▶ [WHAT THE TASK REQUIRES]: Find the line below with "Where should I" and the line with "Open the tracking protection shield icon". Output exactly those lines and everything between them, leaving out the pictures.

▶ [GIVEN INFORMATION]:
========================

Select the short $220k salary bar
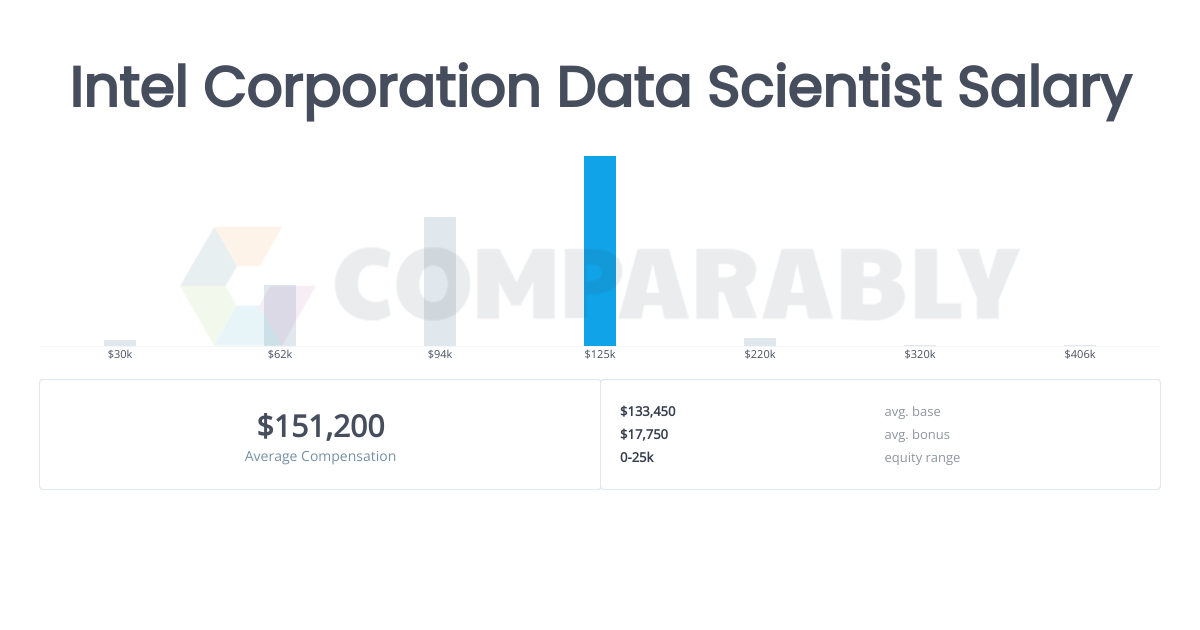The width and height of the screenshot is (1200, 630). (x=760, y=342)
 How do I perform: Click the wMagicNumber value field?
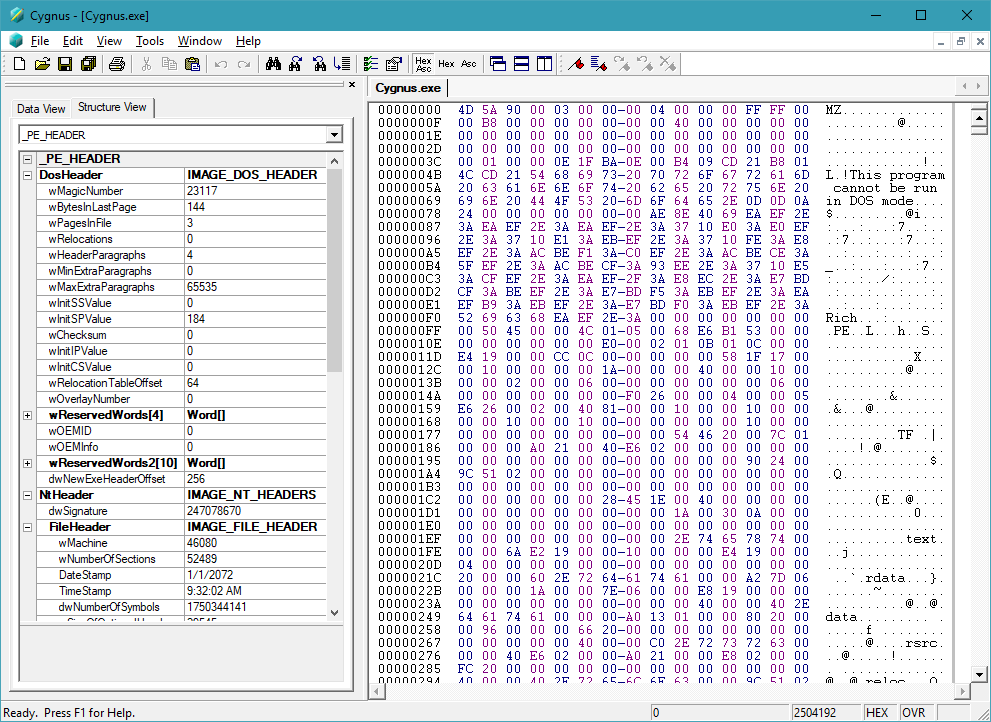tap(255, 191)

========================

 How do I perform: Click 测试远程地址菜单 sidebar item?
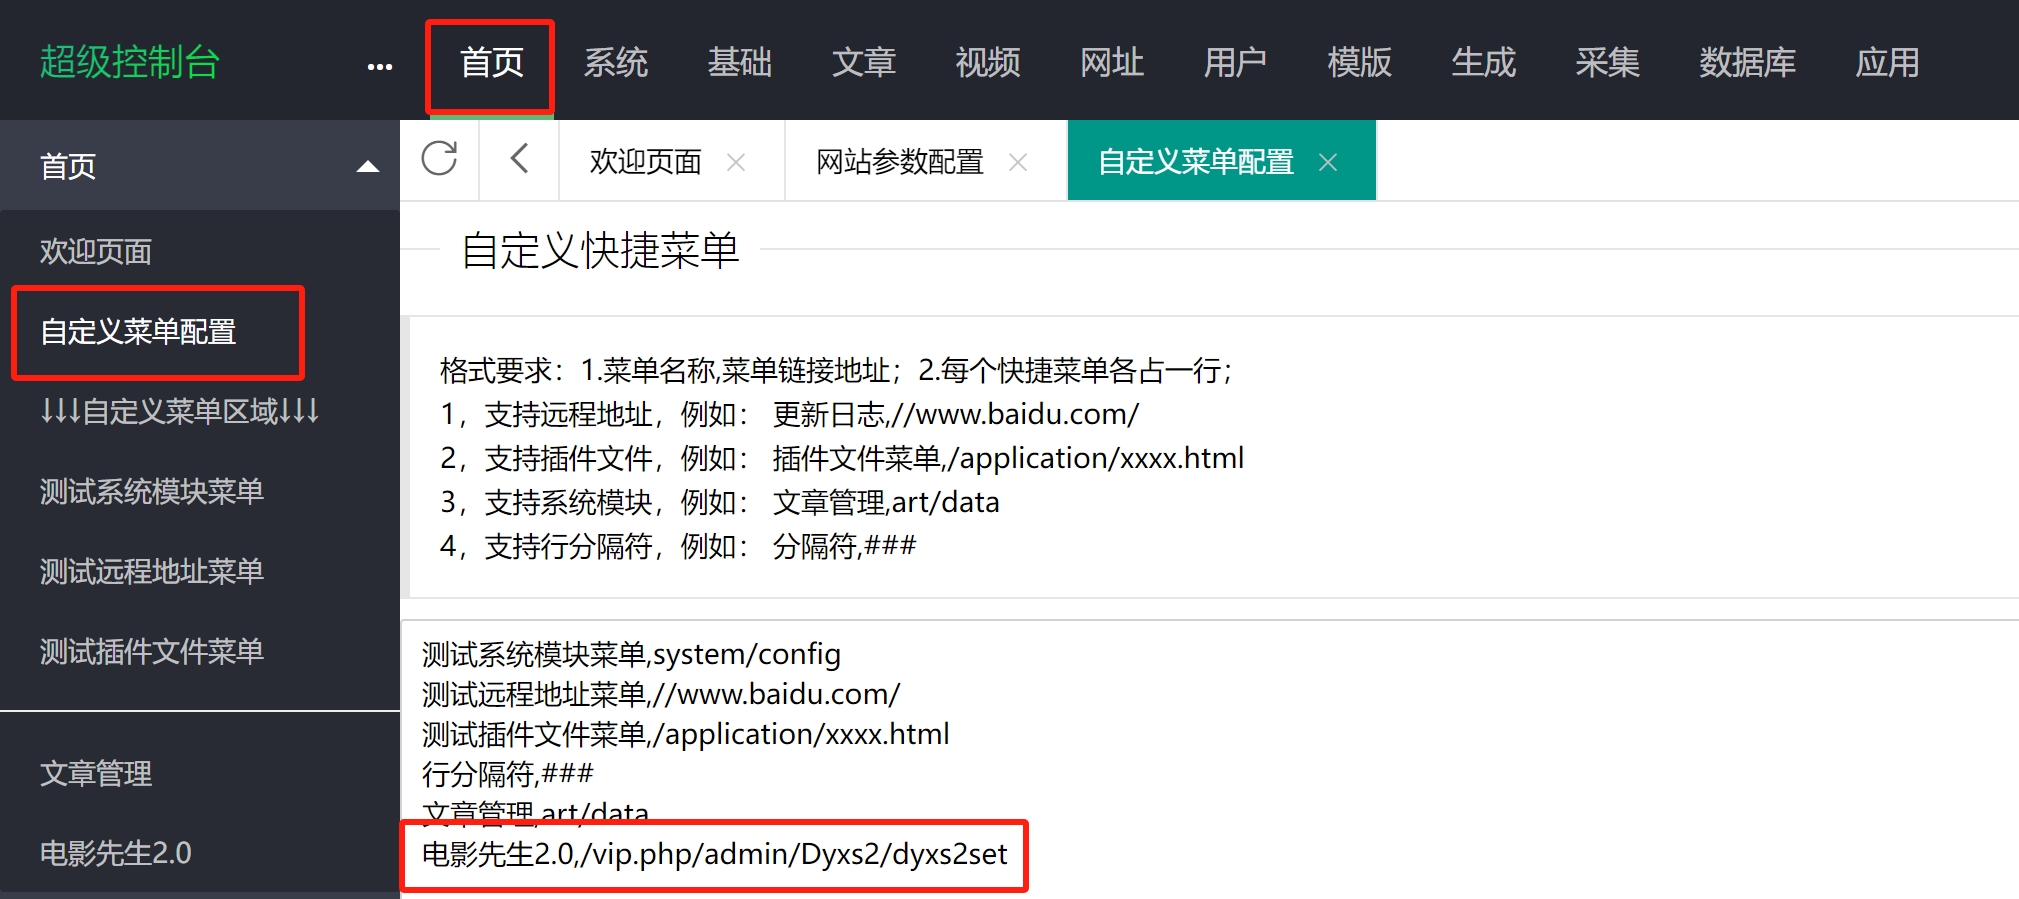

========================

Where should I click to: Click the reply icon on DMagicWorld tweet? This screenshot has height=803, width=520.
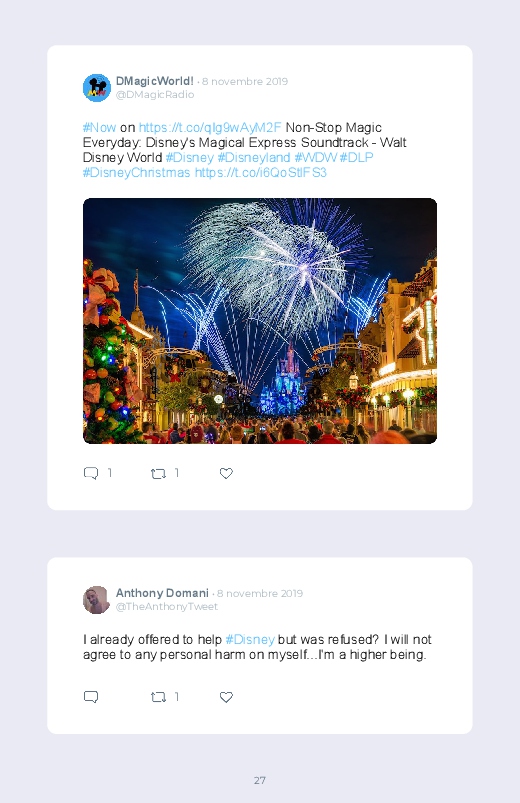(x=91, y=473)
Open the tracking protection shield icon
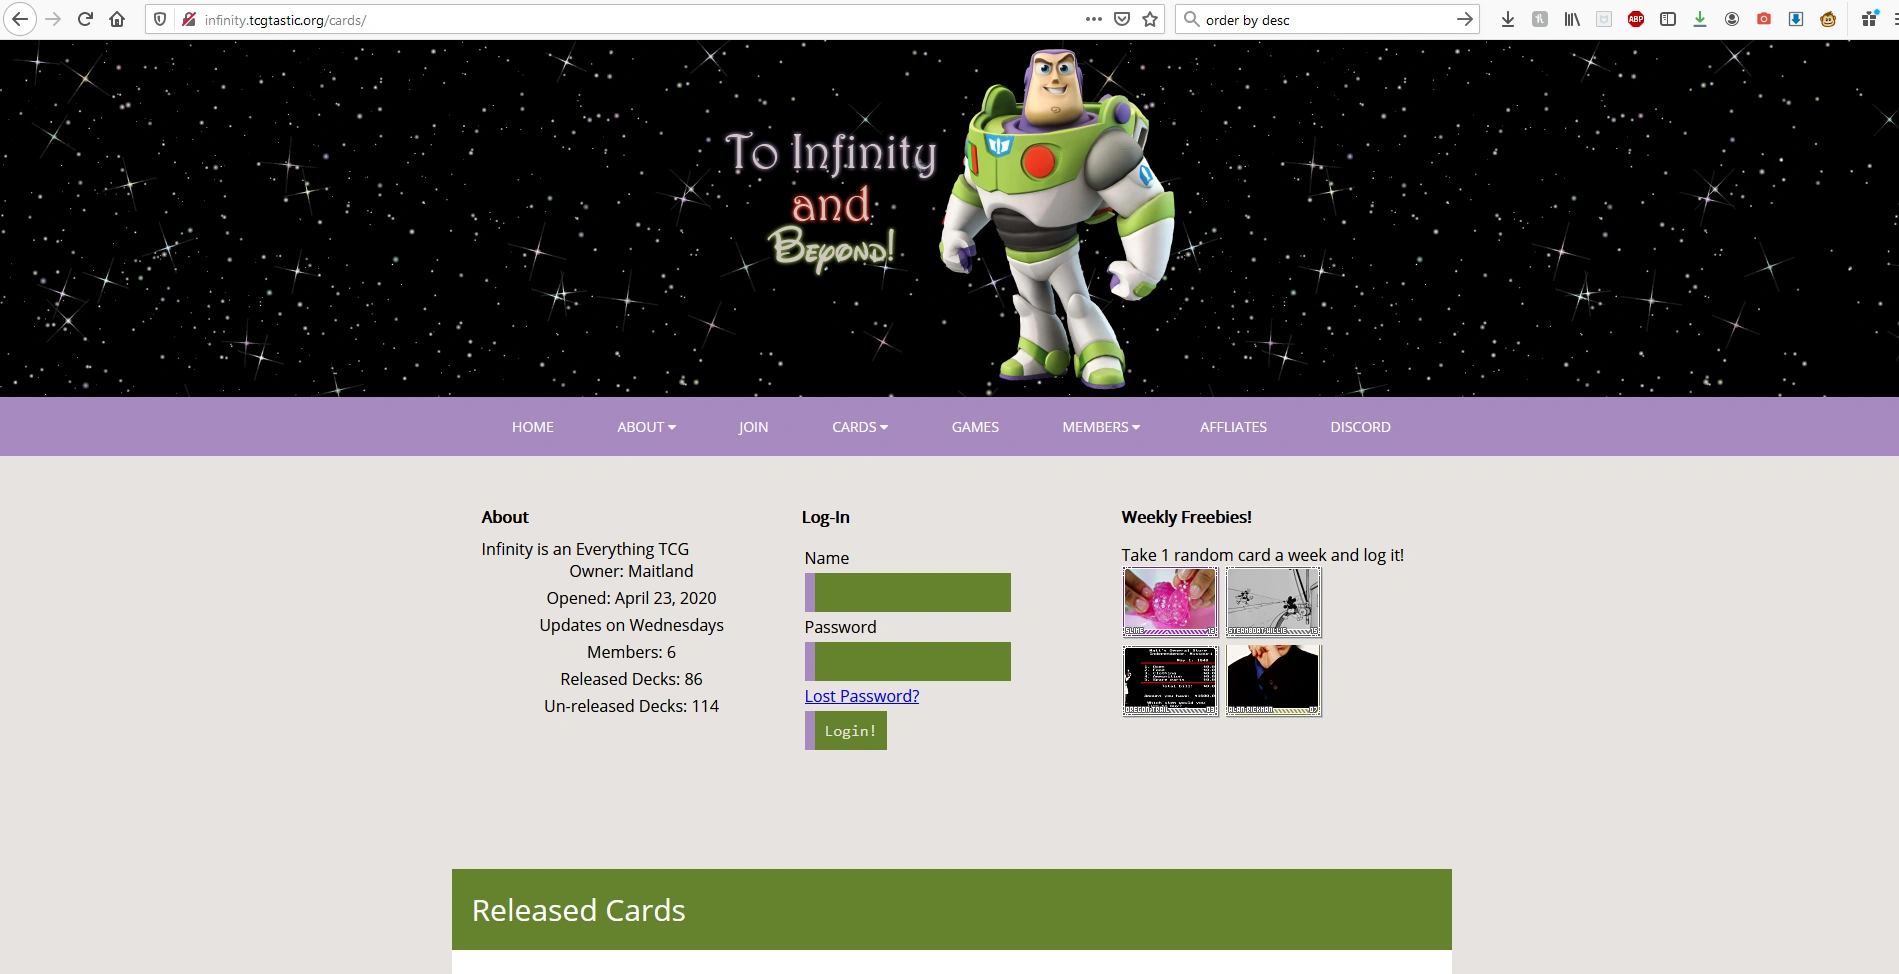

========================

▶ [EXERCISE RESULT]:
Where should I click to: Click the reply icon on DMagicWorld tweet? This screenshot has height=803, width=520.
(x=91, y=473)
Open the tracking protection shield icon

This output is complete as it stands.